▶ Exercise input:
******************************

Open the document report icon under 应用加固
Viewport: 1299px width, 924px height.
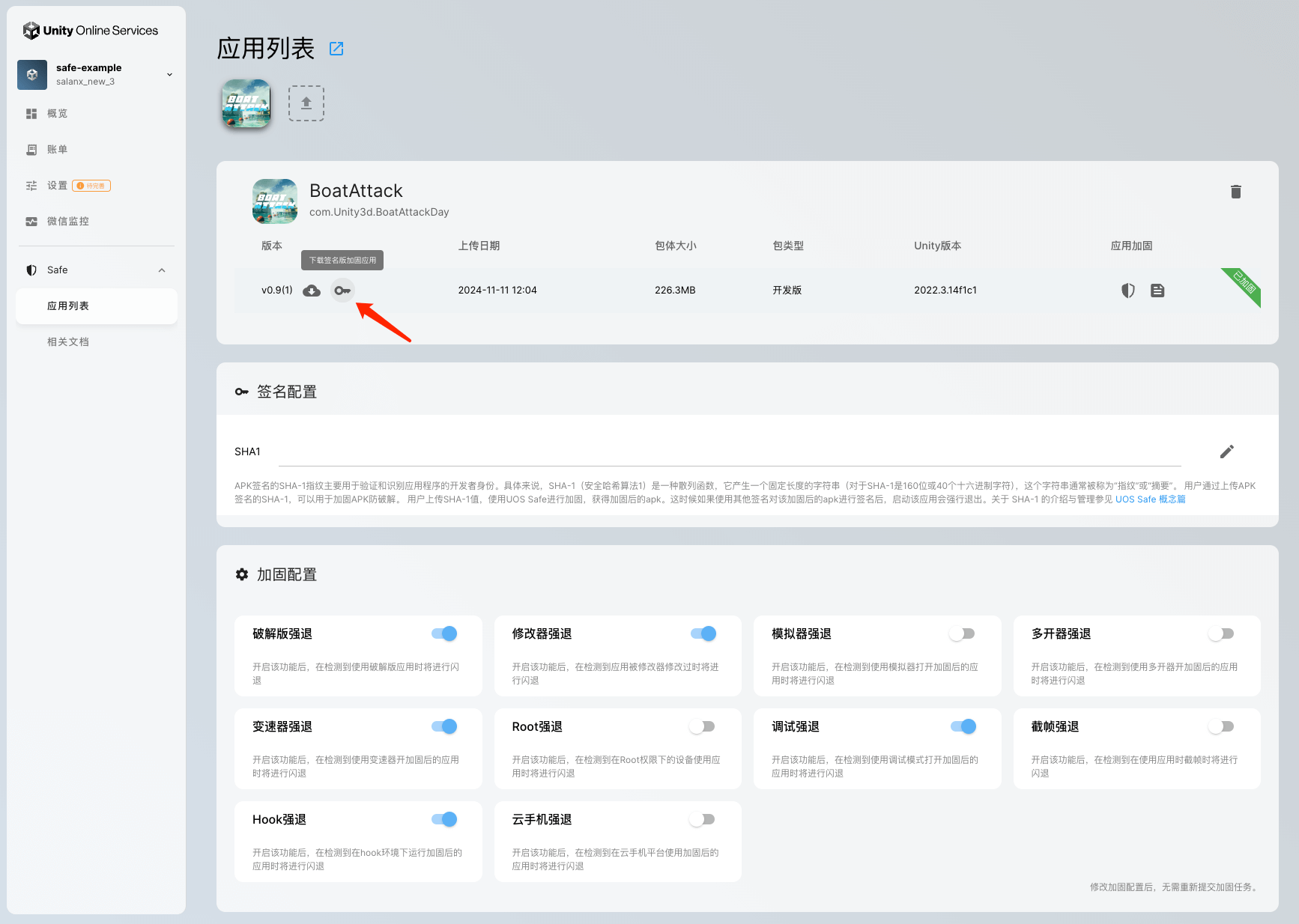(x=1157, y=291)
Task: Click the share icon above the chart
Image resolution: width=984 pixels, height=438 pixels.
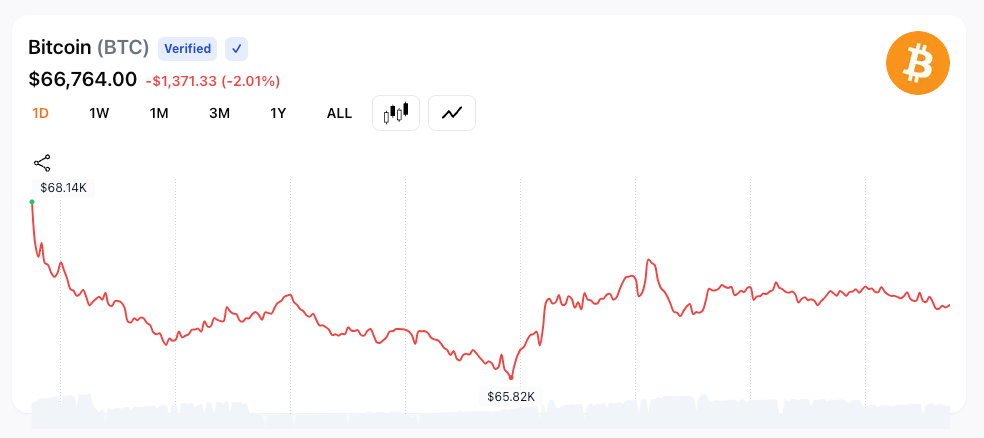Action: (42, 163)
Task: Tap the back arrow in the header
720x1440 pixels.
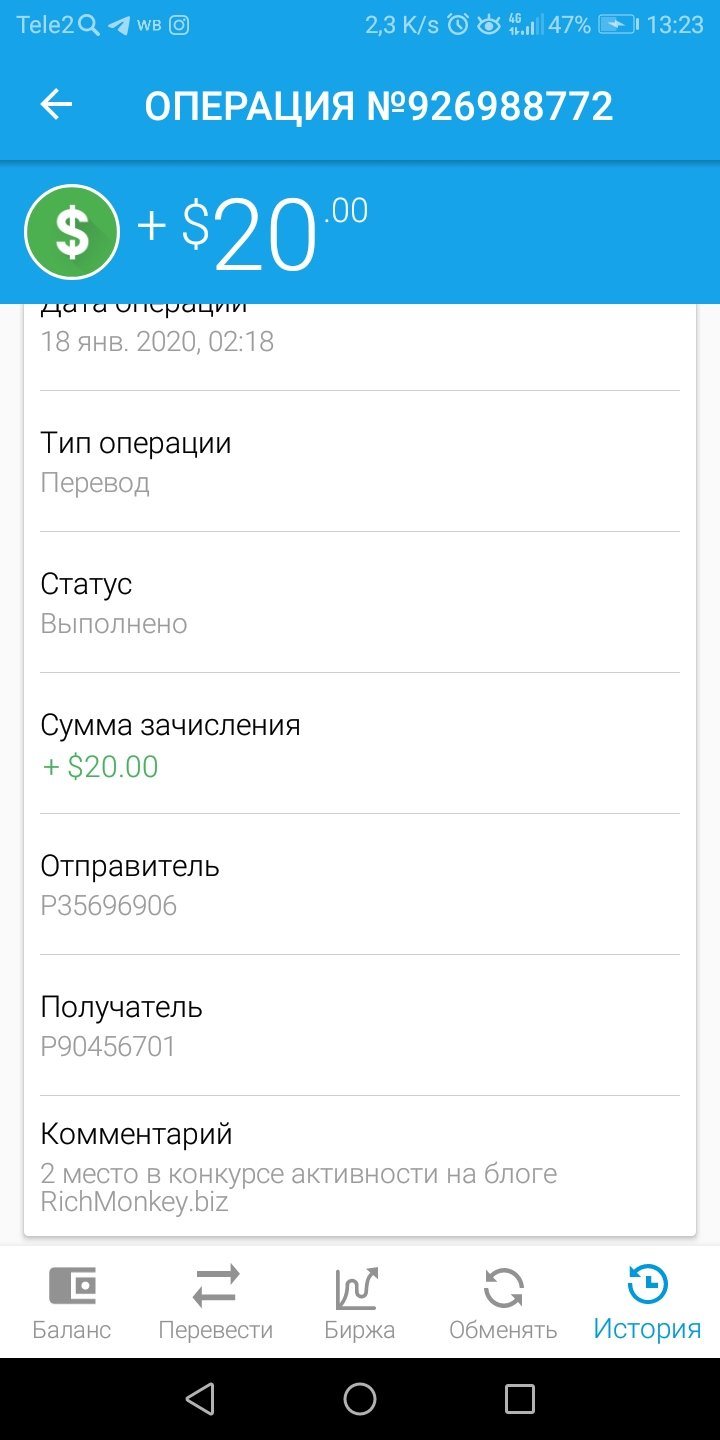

******************************

▶ Problem requirements: Pick out every line in the records above that contains the string "Task".

▶ Written solution:
Task: Click the share icon above the chart
Task: Tap the back arrow in the header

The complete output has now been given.